### WORK TO BE COMPLETED
Exact reproductions of all the entries, please, and no pictures.

### DATASET EXCERPTS
[Start of section]

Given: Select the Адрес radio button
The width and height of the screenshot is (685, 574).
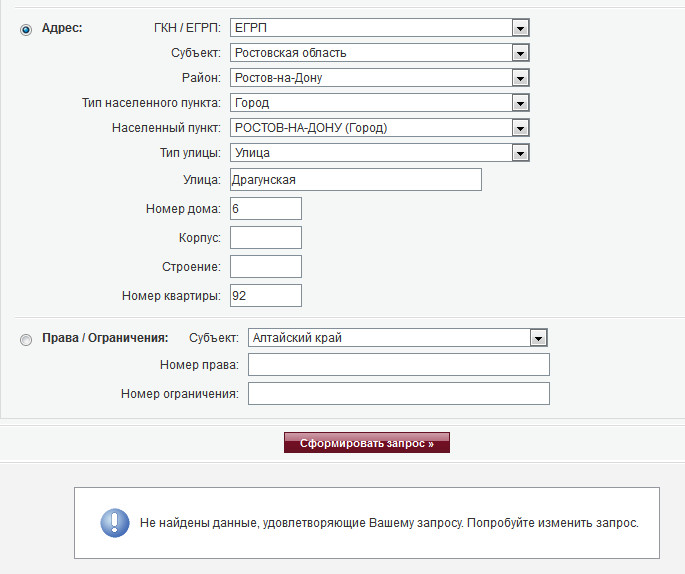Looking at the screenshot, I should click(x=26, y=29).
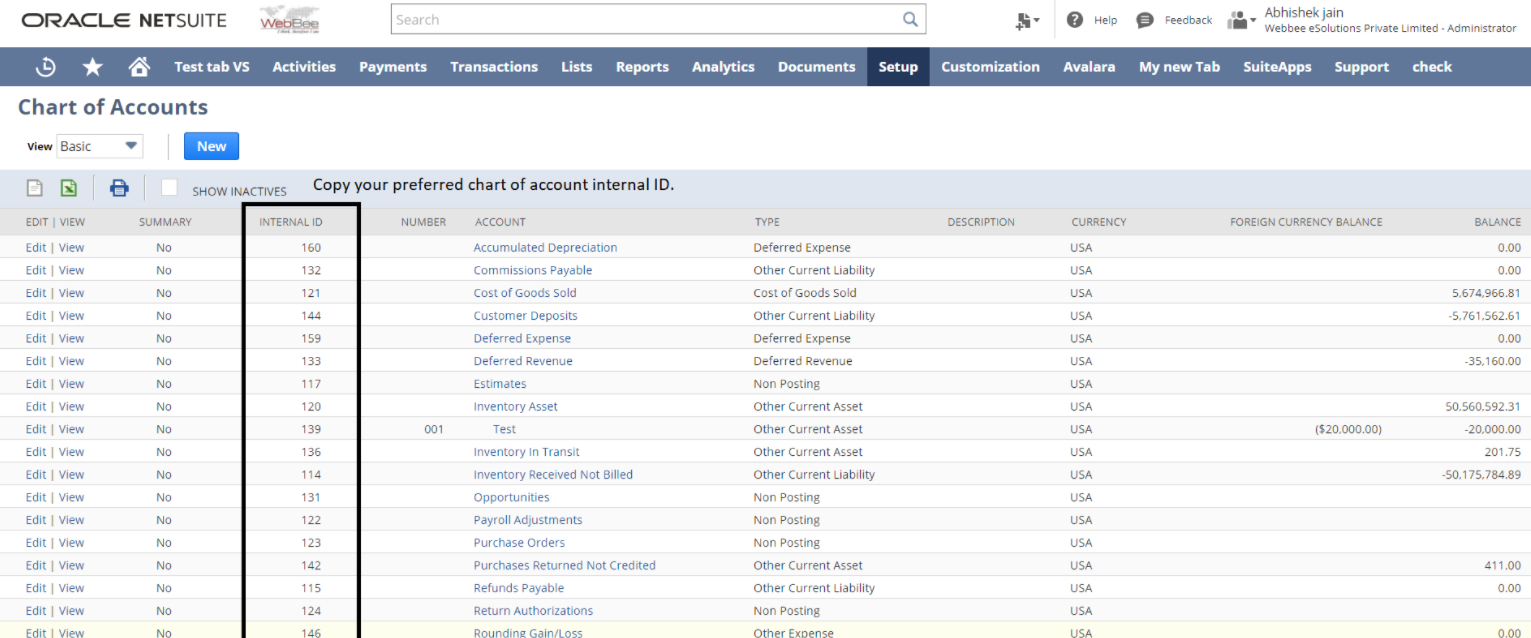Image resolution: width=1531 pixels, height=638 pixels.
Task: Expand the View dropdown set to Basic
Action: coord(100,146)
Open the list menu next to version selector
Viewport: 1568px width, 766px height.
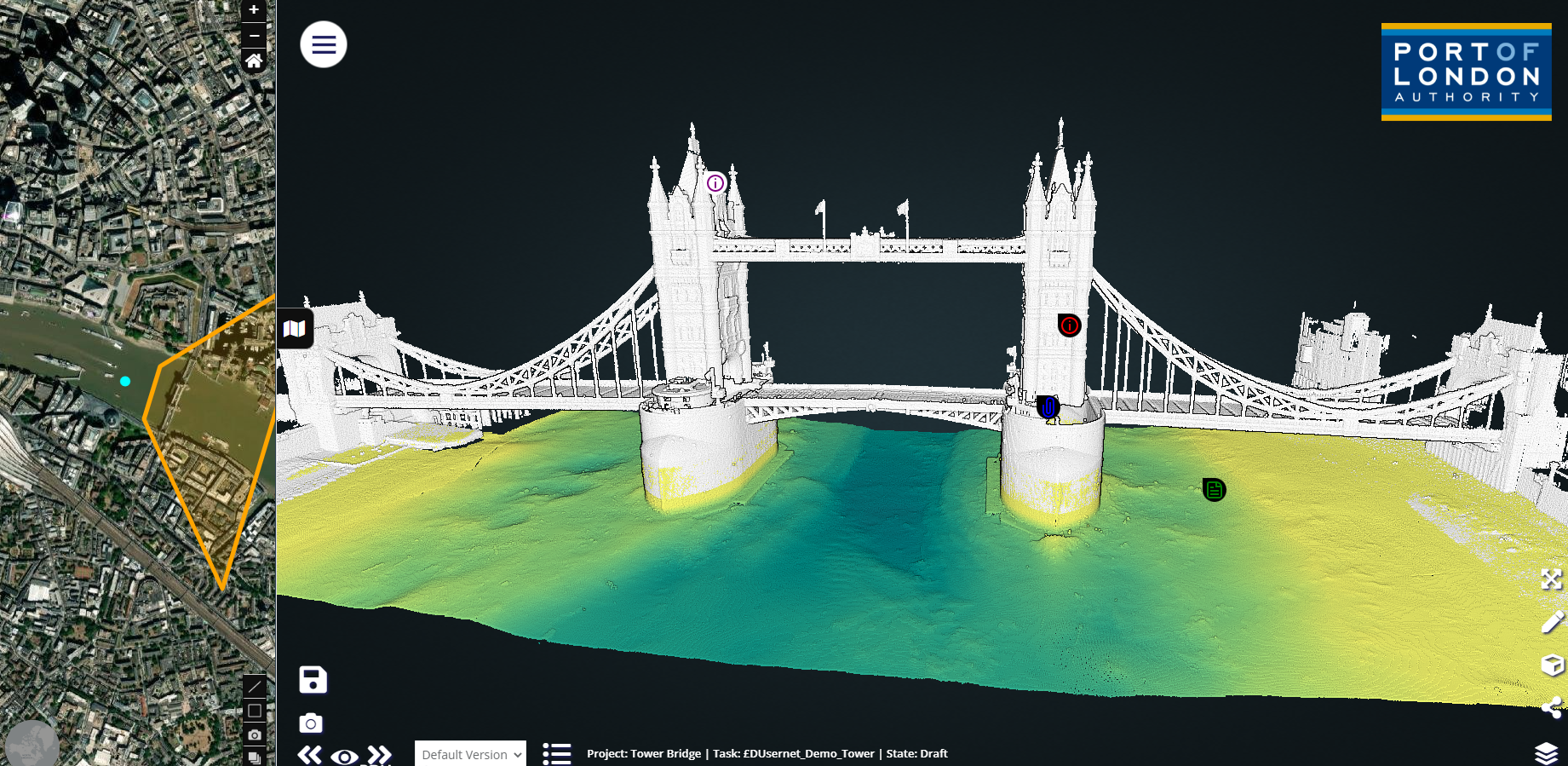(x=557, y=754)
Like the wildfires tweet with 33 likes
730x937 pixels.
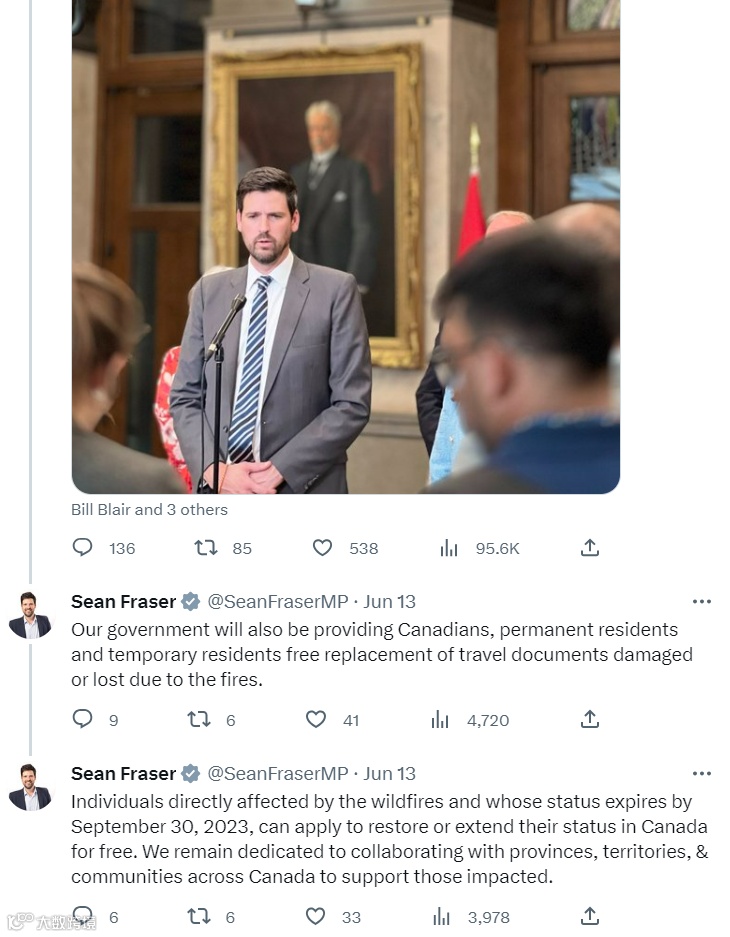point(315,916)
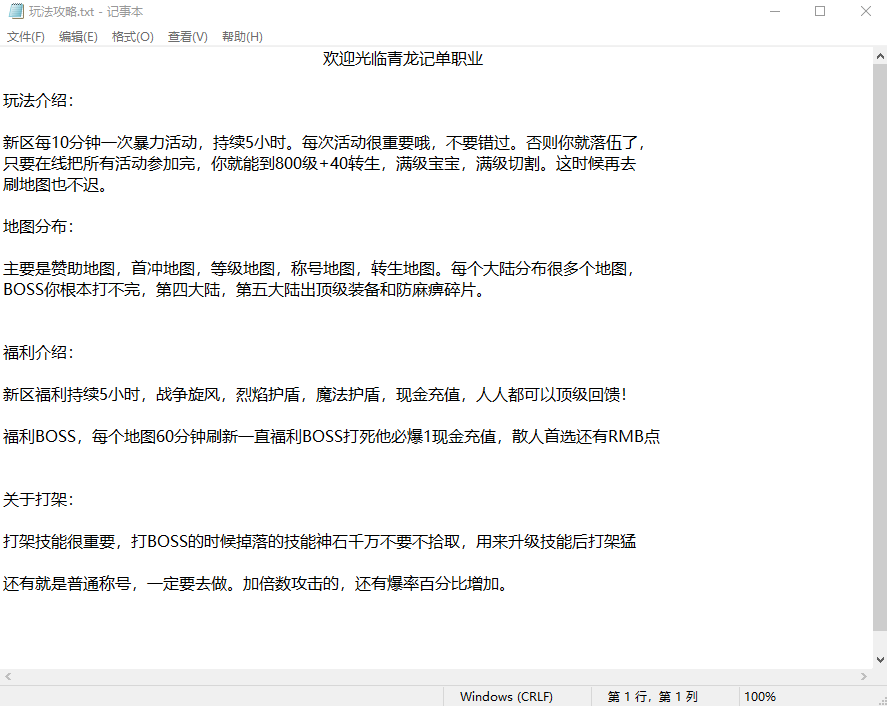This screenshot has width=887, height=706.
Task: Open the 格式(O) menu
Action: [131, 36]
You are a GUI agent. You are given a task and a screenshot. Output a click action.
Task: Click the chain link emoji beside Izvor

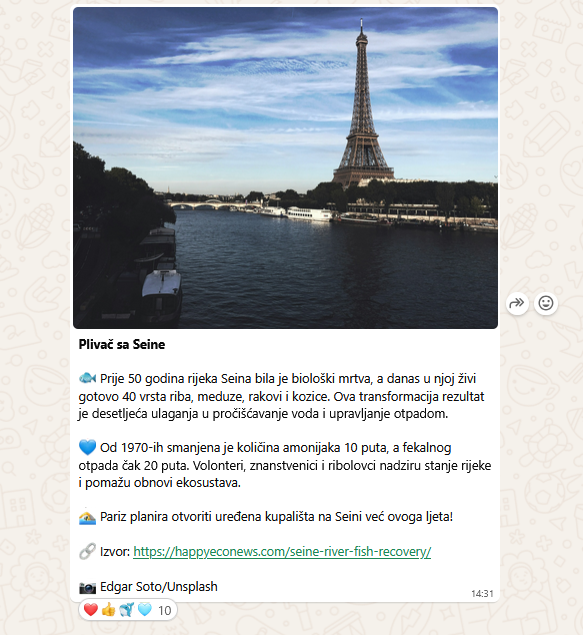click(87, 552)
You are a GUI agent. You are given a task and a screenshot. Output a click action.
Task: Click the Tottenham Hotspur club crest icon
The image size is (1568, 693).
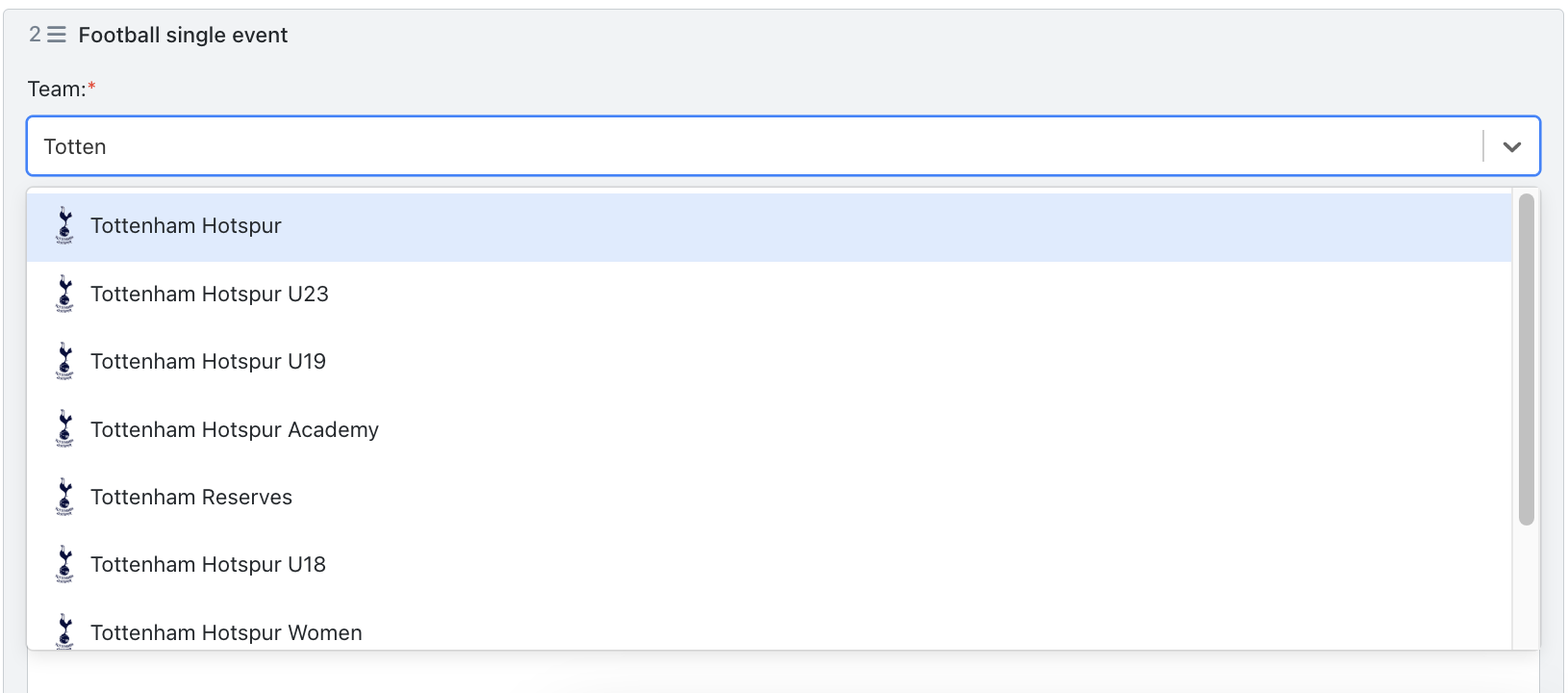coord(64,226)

[End of section]

### WRITTEN SOLUTION
Given: Select the Адрес radio button
The width and height of the screenshot is (685, 574).
Looking at the screenshot, I should click(x=26, y=29).
Image resolution: width=1531 pixels, height=638 pixels.
Task: Expand the View dropdown set to Basic
Action: coord(100,146)
Open the list menu next to version selector
Viewport: 1568px width, 766px height.
(x=557, y=754)
Like the wildfires tweet with 33 likes
730x937 pixels.
point(315,916)
This screenshot has width=887, height=706.
Task: Open the 格式(O) menu
Action: [131, 36]
You are a GUI agent. You are given a task and a screenshot. Output a click action.
Task: Click the chain link emoji beside Izvor

click(87, 552)
You are a GUI agent. You are given a task and a screenshot. Output a click action.
Task: Click the Tottenham Hotspur club crest icon
The image size is (1568, 693).
coord(64,226)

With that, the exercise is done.